Pour la presse algérienne, Abdelmadjid Tebboune paie le prix fort pour avoir voulu s’en prendre à l’oligarchie. Il a non seulement tenté de limiter les importations, secteur très sensible détenu par une poignée de personnes, mais aussi éloigner les lobbys de la politique.
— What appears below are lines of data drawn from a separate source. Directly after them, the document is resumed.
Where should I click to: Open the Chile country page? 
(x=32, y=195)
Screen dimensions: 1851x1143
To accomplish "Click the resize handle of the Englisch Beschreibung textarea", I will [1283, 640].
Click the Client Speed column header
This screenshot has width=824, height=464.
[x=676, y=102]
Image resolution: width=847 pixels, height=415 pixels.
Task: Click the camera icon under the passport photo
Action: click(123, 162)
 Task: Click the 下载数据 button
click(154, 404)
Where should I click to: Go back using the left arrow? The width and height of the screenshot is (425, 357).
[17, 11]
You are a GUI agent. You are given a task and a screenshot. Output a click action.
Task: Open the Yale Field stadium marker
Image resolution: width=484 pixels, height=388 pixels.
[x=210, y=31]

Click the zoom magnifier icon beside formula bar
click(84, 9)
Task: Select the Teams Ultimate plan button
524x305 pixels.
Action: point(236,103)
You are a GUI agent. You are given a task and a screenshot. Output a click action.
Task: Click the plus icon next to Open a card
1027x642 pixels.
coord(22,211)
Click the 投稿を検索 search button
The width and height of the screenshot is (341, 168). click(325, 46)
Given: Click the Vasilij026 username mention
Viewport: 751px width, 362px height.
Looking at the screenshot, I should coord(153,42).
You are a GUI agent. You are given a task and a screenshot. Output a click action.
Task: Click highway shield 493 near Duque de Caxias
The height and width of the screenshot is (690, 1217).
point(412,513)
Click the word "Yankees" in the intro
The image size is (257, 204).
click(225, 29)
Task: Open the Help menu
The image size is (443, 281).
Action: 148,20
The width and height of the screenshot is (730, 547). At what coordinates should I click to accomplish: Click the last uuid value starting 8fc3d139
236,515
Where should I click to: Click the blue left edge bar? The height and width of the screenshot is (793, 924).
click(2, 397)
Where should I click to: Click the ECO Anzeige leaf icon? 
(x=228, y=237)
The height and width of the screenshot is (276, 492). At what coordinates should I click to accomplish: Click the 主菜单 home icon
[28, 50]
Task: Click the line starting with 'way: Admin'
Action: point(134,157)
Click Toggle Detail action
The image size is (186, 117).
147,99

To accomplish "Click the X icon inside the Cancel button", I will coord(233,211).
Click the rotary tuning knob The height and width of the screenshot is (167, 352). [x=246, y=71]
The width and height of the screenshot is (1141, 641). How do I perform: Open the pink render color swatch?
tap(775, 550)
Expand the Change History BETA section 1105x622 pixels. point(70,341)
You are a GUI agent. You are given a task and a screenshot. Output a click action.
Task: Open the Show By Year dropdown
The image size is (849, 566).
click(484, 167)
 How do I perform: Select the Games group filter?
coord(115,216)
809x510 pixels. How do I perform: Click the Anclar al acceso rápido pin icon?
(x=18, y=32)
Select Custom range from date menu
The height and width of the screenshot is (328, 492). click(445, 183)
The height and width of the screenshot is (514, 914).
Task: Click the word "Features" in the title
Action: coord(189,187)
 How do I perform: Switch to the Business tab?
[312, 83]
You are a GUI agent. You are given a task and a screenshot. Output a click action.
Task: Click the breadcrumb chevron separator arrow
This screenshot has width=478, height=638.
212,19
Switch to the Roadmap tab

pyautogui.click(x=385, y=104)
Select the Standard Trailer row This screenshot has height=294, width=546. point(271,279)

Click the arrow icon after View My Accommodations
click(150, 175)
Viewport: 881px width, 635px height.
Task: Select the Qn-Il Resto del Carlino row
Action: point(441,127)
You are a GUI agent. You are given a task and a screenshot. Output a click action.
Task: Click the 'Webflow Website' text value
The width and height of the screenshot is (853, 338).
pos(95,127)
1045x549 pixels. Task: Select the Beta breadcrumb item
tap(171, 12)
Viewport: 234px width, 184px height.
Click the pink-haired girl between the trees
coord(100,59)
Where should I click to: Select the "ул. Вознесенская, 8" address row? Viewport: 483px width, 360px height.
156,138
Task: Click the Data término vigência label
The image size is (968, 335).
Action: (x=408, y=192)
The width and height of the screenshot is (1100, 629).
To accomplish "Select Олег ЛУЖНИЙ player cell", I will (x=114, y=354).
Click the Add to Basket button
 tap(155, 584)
En juillet, le gouvernement avait adressé une série de mises en demeure à plusieurs grandes entreprises algériennes ou étrangères adjudicataires d'importants marchés publics d'infrastructure, jugeant les chantiers en retard et menaçant de résilier les contrats. 

Capture d'écran Faceook (DR)

«Une victoire des milieux d’affaires, non pas sur Tebboune mais contre l’Etat», se désole El Watan. «Tebboune a essayé de toucher aux intérêts de certains oligarques qui appartiennent au clan présidentiel comme Ali Haddad, le patron des patrons», confirme Rachid Tlemçani, enseignant en sciences politiques à Alger.  

Tiercé gagnant
Un patron sort du lot, il illustre la porosité entre le monde politique et celui des affaires : Ali Haddad, puissant chef du Forum des chefs d'entreprise (FCE, l'organisation patronale algérienne), présent dans plusieurs secteurs d’activité, notamment dans le bâtiment, les travaux routiers, médias, etc. Il peut compter sur deux soutiens de taille : Abdelmadjid Sidi Saïd, l’inamovible patron de la centrale syndicale UGTA (Union générale des travailleurs algériens- syndicat officiel), et Said Bouteflika, le frère du président, faiseurs de princes à qui les médias prêtent un pouvoir illimité. 

Dessin paru dans Liberté du 16 août 2017 (DR)


«Bouteflika est malade d’on ne sait quoi ni jusqu’à quel degré, mais l’Algérie est malade de lui, de sa maladie physique, de sa maladie psychologique du pouvoir. Cet homme est une entrave à la formation d’un Etat de droit et à l’impulsion d’une politique saine pour bâtir une Algérie solide. Rien que ces derniers jours, il a provoqué une émeute au sommet de l’Etat, incité les ministres à la mutinerie et livré l’économie à de faux hommes d’affaires... Lui ou son frère, peu importe», tranche l’ancien ministre Nourredine Boukrouh, dans une tribune parue sur son compte Facebook.


Cinquième mandat
Derrière ce énième épisode se profile la succession du président algérien. Abdelaziz Bouteflika, âgé de 80 ans et malade, à la tête de l’Algérie depuis le 27 avril 1999, ne s’est pas adressé à son peuple depuis des années. Il a été victime en 2013 d'un AVC qui a affaibli sa  mobilité et sa faculté d'élocution. Ses activités publiques sont devenues très  rares et il n'apparaît à l'écran de la télévision officielle que lorsqu'il reçoit des invités étrangers ou lors de cérémonies officielles.